Dias lentos, entre livros, séries, músicas e vários artifícios que invento para lidar com a situação. Faz dias que não saio, mas hoje tive que ir ao mercado comprar algumas coisas. Antes de sair, pego um óleo essencial de hortelã-pimenta e pingo duas gotinhas em uma das mãos, que logo se encontram. Esfrego uma mão na outra, carinhosamente. Não sei ao certo as razões que me fazem agir assim. Talvez meu cérebro tenha necessidade de criar rituais. Percebo que, nesta quarentena, tenho criado ritos diários que envolvem óleos essenciais.


Ao colocar o corpo para além do portão do prédio, a sensação era, no mínimo, transgressora. Bateu um frio na barriga. Arrependida, pensei em voltar. O que estou fazendo? Mas, ao mesmo tempo, havia coisas por comprar e eu sabia que aquela saída rápida poderia ser um bálsamo para a minha saúde mental. O caminho entre o prédio e o mercadinho é de 700 metros e me permite passar por uma região bastante movimentada da cidade onde moro. Aliás, eu passaria em frente a um restaurante conhecido por não fechar nunca. Um dos pontos turísticos da cidade.

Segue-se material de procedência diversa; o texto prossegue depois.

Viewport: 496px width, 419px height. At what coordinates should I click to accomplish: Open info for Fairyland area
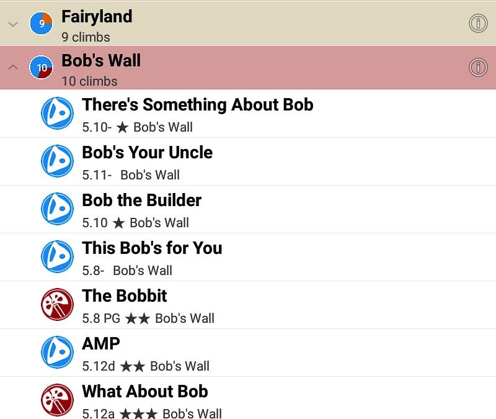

Passos ligeiros, intercalando as calçadas quando outra pessoa aparecia pela frente. De longe, avistei dois homens em situação de rua. Rostos conhecidos. Um deles usava máscara azul e gritava palavras que eu, pela distância, ainda não conseguia compreender. Na ânsia de entendê-lo, percebi que apressei o passo, mesmo que fosse um ato inconsciente. Ao me aproximar, consegui ouvir com clareza. Ele gritava: “Meu inferno é antigo. Meu inferno é a rua. Nem ligo pra essa história de corona”. E soltou uma gargalhada ao concluir a frase.


Segui o caminho, aquelas palavras na cabeça. Para atravessar a avenida movimentada geralmente é preciso esperar pela luz vermelha do semáforo. Não dessa vez. Atravesso sem nem mesmo olhar para o sinaleiro. Não há carros, nem medo. O restaurante que nunca fecha, fechou. Só um cachorro descansa manso nas escadas da entrada. No posto de gasolina, um frentista lava as mãos, enquanto outro usa álcool gel, sem economia.


Nos poucos carros que passam, vejo pessoas com máscaras. Eu não uso nada. Chego ao mercado (vazio) e faço as compras com rapidez. Levo uma lista comigo, para não esquecer de tudo o que preciso. Não quero ter que sair de casa tão cedo. Os funcionários da loja se oferecem para entregar minhas compras e sinto um alívio por isso. Eu, aliviada por não ter que andar os mesmos 700 metros com aquelas compras nos braços. Pago a conta e vou para casa ainda mais rápido. Logo o entregador estará na porta, com todos os produtos que comprei.


Na volta, passo novamente pelos homens de rua, sentados numa esquina, na sombra da mangueira. Agora, os dois usam máscaras. Se ao menos fosse época da manga, talvez eles tivessem algo para comer. Não têm. A caminho de casa, eu percebo o tamanho do meu privilégio. Reclamo das compras que não quero carregar, enquanto alguns reclamam da fome que sentem. Chego no apartamento e sigo todos os protocolos de higiene e segurança, que culminam em um banho morno, demorado e renovador. Enquanto isso, lembro daqueles homens, embaixo da mangueira. Sem comida, sem banho e de máscaras no rosto.